(Pixel coordinate grounding data)
........

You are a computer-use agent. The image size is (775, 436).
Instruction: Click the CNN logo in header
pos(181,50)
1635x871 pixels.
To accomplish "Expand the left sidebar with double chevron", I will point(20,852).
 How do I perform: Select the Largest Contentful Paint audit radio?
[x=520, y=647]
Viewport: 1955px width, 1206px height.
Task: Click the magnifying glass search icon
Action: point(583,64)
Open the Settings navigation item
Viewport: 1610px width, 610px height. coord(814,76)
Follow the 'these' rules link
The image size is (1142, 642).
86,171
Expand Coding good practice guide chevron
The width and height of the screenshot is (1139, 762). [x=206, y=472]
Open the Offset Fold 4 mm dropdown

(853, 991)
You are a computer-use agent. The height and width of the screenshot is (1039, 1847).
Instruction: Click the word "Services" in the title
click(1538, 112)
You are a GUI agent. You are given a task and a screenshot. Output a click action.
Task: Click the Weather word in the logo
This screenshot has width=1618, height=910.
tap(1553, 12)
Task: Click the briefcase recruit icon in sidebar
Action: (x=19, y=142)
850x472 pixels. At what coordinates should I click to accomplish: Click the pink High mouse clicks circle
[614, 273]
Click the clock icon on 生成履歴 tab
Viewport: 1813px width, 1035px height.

........

## [What the exercise asks]
Only the lines from the first line of the records through the line containing "Task: Click the Weather word in the logo" should be repeated, exactly as they appear.

## [Answer for this exercise]
You are a computer-use agent. The image size is (775, 436).
Instruction: Click the CNN logo in header
pos(181,50)
1635x871 pixels.
To accomplish "Expand the left sidebar with double chevron", I will point(20,852).
 How do I perform: Select the Largest Contentful Paint audit radio?
[x=520, y=647]
Viewport: 1955px width, 1206px height.
Task: Click the magnifying glass search icon
Action: point(583,64)
Open the Settings navigation item
Viewport: 1610px width, 610px height. coord(814,76)
Follow the 'these' rules link
The image size is (1142, 642).
86,171
Expand Coding good practice guide chevron
The width and height of the screenshot is (1139, 762). [x=206, y=472]
Open the Offset Fold 4 mm dropdown

(853, 991)
You are a computer-use agent. The height and width of the screenshot is (1039, 1847).
Instruction: Click the word "Services" in the title
click(1538, 112)
You are a GUI agent. You are given a task and a screenshot. Output a click action.
Task: Click the Weather word in the logo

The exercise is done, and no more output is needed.